Unterkunft Einspruch gegen Asyl-Unterkunft in Bellenberg

Bellenberg / 04.01.2016
Die Unterbringung von 40 Asylsuchenden in einem ehemalige Betriebsgebäude in Bellenberg verzögert sich. Zwei südliche Nachbarn des Geländes haben Rechtsmittel gegen das Vorhaben des Landkreises und der Kommune eingelegt.

Die Unterbringung von 40 Asylsuchenden in einem ehemalige Betriebsgebäude in Bellenberg verzögert sich. Das hat Bürgermeisterin Simone Vogt-Keller beim Neujahrsempfang der Gemeinde bekannt gegeben.

Zwar seien die Arbeiten zur Ertüchtigung des Brandschutzes und für die Sicherheit an dem Gebäude nahezu abgeschlossen.

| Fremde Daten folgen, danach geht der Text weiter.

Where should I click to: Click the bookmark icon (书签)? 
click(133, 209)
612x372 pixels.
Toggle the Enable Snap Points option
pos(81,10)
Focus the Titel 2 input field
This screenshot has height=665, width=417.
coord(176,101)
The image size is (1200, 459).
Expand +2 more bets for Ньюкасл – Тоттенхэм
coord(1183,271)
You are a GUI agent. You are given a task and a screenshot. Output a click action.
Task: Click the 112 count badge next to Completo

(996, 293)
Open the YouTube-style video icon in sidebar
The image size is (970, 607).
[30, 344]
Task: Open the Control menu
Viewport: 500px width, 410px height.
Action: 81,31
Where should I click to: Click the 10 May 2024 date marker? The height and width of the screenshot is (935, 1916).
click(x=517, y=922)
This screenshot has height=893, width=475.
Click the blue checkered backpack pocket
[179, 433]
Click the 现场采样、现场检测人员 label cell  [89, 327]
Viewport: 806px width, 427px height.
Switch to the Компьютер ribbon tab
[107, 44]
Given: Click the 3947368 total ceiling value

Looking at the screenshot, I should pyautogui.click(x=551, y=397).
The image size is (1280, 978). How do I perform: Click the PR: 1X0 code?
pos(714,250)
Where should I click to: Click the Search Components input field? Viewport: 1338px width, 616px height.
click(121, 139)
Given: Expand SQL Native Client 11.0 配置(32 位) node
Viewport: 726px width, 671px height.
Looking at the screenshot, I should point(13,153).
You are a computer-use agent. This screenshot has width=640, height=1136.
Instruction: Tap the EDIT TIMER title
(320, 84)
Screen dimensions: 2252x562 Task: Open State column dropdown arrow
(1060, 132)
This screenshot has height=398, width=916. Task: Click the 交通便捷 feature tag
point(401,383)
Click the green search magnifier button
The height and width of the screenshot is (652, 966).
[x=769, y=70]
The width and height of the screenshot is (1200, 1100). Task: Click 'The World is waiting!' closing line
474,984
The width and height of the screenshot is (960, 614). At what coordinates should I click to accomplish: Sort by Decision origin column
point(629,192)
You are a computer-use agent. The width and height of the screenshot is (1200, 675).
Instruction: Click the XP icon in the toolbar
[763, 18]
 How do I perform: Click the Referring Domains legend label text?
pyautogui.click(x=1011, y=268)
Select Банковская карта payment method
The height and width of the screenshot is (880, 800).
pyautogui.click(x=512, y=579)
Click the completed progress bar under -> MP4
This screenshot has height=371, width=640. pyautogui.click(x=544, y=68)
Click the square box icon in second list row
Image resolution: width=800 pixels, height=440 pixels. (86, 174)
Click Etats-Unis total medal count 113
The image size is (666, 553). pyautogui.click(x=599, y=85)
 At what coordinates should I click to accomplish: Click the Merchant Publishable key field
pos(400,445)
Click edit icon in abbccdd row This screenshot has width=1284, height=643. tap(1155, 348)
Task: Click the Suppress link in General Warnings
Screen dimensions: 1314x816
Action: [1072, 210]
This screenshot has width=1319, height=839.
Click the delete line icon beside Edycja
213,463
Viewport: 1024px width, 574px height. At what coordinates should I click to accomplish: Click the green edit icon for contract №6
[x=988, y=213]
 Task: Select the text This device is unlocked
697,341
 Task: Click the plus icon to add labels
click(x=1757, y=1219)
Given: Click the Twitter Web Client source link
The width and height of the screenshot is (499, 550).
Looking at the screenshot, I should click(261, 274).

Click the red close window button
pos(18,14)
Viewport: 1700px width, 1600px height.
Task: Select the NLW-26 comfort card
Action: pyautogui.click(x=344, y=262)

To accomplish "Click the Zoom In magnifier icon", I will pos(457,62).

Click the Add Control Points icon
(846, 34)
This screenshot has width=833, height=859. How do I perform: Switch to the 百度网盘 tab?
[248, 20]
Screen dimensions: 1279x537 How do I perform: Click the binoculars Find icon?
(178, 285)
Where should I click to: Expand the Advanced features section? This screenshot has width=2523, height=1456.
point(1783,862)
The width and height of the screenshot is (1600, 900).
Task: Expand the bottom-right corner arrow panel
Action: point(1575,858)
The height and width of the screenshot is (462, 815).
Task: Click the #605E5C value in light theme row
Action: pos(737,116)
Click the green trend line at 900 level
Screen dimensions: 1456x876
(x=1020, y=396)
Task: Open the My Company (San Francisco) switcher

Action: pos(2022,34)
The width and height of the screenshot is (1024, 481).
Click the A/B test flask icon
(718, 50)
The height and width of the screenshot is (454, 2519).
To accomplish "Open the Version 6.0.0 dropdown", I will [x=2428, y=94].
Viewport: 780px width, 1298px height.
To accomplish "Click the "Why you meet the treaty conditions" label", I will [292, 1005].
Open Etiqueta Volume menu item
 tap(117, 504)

Doch haben zwei südliche Nachbarn des Geländes Rechtsmittel gegen das Vorhaben des Landkreises und der Kommune eingelegt, dort Flüchtlingen eine Zuflucht zu gewähren.

Wie berichtet, hatte die Kommune die Gebäude bei der Hammerschmiede erworben, um sie selbst an den Kreis vermieten zu können. Nach einem weiteren Umbau sollen dort nochmals Flüchtlinge unterkommen.